Figure 4. HtrA1 overexpression and SerpinE2 knockdown decrease cartilaginous elements and craniofacial structures.

Xenopus embryos were injected into four animal blastomeres at the eight-cell stage with a total of 100 pg mRNA and 40 ng morpholino oligonucleotides (MOs). (A–D’) Tadpoles at stages 40/41 after whole-mount in situ hybridization in lateral (A–D) and ventral view (A’–D’). Note that HtrA1 mRNA and SerpinE2-MO reduce Sox9 expression, whereas control-MO has no effect on the labeled cartilaginous elements. (E–K) Ventral view of cartilaginous skeleton extracted from embryos at stage 46 after Alcian Blue staining. The dorsal ethmoid-trabecular cartilage was removed for better visibility. Note that HtrA1 mRNA, but not HtrA1(S307A) and Flag-HtrA1ΔSP mRNAs, diminishes craniofacial structures (E–H). SerpinE2-MO, but not control-MO nor a combination of SerpinE2-MO and Flag-SerpinE2 mRNA, reduce head skeleton structures (I–K). (L) Scheme of the cartilaginous skeleton at stage 46 in ventral view. Indicated is the contribution of neural crest streams to the craniofacial skeleton elements. cb, ceratobranchial; ch, ceratohyal; et, ethmoid-trabecular; mc, Meckel’s cartilage; pq, palatoquadrate. Indicated phenotypes were shown in A, 11/11; B, 17/19; C, 12/13; D, 15/17; E, 57/58; F, 17/21; G, 72/77; H, 67/78; I, 83/88; J, 73/77; K, 77/87 embryos; at least two independent experiments. Scale bars, 0.5mm.

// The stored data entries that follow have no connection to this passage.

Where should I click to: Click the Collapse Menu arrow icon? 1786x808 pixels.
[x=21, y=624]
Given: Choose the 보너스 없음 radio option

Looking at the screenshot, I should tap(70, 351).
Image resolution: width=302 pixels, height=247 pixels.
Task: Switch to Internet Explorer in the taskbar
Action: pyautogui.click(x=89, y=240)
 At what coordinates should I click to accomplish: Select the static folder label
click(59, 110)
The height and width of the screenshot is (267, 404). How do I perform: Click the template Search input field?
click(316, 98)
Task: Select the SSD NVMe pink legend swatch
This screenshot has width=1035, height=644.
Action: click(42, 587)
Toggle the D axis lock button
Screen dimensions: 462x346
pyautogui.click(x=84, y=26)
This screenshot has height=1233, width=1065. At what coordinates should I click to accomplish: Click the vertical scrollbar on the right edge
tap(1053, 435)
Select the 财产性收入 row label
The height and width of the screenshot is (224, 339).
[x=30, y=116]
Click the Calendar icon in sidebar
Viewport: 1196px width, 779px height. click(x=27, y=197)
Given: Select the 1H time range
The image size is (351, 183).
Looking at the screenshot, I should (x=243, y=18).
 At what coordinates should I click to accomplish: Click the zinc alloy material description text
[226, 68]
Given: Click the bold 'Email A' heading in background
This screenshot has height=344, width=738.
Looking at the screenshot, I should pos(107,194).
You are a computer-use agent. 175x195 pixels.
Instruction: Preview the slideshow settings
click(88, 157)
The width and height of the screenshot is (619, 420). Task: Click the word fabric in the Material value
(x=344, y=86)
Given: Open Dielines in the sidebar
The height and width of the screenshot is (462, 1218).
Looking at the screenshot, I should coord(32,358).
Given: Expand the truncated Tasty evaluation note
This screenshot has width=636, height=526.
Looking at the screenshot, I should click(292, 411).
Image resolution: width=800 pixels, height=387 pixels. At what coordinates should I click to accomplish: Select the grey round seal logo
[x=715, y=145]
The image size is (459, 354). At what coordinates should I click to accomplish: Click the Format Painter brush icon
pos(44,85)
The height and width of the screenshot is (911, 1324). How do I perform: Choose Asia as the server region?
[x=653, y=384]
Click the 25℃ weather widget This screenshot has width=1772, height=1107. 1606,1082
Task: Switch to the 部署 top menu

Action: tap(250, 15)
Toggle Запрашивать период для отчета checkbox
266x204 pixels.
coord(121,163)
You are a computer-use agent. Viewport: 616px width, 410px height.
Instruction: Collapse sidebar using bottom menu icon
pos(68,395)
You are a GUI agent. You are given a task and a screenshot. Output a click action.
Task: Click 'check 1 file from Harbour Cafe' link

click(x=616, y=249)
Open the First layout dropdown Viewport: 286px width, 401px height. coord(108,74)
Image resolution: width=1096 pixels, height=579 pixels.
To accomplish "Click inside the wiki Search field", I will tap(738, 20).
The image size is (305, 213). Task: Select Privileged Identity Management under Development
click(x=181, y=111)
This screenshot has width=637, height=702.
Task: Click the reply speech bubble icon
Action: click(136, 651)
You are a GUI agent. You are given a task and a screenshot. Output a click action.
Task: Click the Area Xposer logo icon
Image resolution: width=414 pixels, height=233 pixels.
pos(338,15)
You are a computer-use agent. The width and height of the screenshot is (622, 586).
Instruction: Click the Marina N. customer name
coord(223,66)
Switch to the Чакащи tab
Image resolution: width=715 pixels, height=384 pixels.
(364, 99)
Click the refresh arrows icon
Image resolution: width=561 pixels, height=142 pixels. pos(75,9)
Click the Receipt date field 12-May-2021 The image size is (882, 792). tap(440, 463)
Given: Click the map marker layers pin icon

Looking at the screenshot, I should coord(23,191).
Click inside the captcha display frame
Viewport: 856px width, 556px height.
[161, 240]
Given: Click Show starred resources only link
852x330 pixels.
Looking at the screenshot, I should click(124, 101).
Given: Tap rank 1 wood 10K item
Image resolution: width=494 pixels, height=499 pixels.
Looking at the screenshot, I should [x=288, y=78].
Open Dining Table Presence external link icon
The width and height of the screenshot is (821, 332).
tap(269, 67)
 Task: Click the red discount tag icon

Figure 4—figure supplement 1. Overexpression of HtrA1 decreases cartilaginous elements and craniofacial structures.

Embryos were injected into four animal blastomeres at the eight-cell stage with a total of 100 pg mRNA. (A–D) Ventral view of embryos at stage 46 after Alcian Blue staining. Note that HtrA1 mRNA decreases the skeleton width (double arrow at the level of the ceratobranchial cartilage structures) but does not affect gut coiling (arrowhead). HtrA1(S307A) and HtrA1ΔSP mRNAs have no effects. (E) Quantification of the skeleton width. The number of analyzed specimen is indicated above each column. int, intestine. Indicated phenotypes were shown in A, 73/74; B, 58/62; C, 73/77; D, 67/78 embryos. Scale bar, 0.5mm. Data in all graphs are displayed as mean ± SD, n ≥ 2; ****p<0.0001, one-way ANOVA followed by Tukey’s post hoc test.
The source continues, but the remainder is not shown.